"""
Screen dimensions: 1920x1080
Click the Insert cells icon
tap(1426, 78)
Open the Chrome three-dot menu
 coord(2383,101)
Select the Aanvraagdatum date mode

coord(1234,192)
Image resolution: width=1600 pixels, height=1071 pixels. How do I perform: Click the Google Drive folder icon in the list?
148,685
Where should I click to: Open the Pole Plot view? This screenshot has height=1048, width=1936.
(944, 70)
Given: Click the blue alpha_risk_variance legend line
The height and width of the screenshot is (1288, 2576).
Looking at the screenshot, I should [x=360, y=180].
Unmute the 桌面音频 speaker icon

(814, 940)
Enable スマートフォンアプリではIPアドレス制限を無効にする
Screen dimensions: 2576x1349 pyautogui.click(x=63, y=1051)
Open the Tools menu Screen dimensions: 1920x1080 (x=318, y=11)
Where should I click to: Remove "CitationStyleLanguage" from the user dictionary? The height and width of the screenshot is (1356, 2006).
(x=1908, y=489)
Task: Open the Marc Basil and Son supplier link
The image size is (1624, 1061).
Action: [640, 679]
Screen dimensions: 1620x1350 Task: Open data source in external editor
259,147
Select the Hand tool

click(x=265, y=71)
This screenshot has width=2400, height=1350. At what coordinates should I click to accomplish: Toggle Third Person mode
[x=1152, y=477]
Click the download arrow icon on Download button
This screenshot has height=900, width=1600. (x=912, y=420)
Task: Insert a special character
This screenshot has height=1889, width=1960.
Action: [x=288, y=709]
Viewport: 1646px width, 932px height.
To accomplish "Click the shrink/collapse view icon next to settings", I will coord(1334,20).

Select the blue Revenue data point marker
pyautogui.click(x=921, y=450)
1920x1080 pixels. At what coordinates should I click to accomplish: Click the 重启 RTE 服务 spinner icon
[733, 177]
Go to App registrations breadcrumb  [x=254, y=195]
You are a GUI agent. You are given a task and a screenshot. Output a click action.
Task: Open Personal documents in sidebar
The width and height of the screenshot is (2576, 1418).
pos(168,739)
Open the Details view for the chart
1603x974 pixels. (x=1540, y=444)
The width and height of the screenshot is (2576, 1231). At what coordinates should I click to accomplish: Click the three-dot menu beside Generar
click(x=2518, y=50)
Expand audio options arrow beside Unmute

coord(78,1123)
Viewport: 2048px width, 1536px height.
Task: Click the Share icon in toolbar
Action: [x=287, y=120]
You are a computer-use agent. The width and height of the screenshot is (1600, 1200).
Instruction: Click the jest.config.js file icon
"""
-- WHAT THIS TASK INVOLVES --
Extract from the material all lines containing the string "agent".

-- ANSWER SPACE --
You are a GUI agent. You are given a task and a screenshot. Output a click action.
You are a computer-use agent. The width and height of the screenshot is (1600, 1200).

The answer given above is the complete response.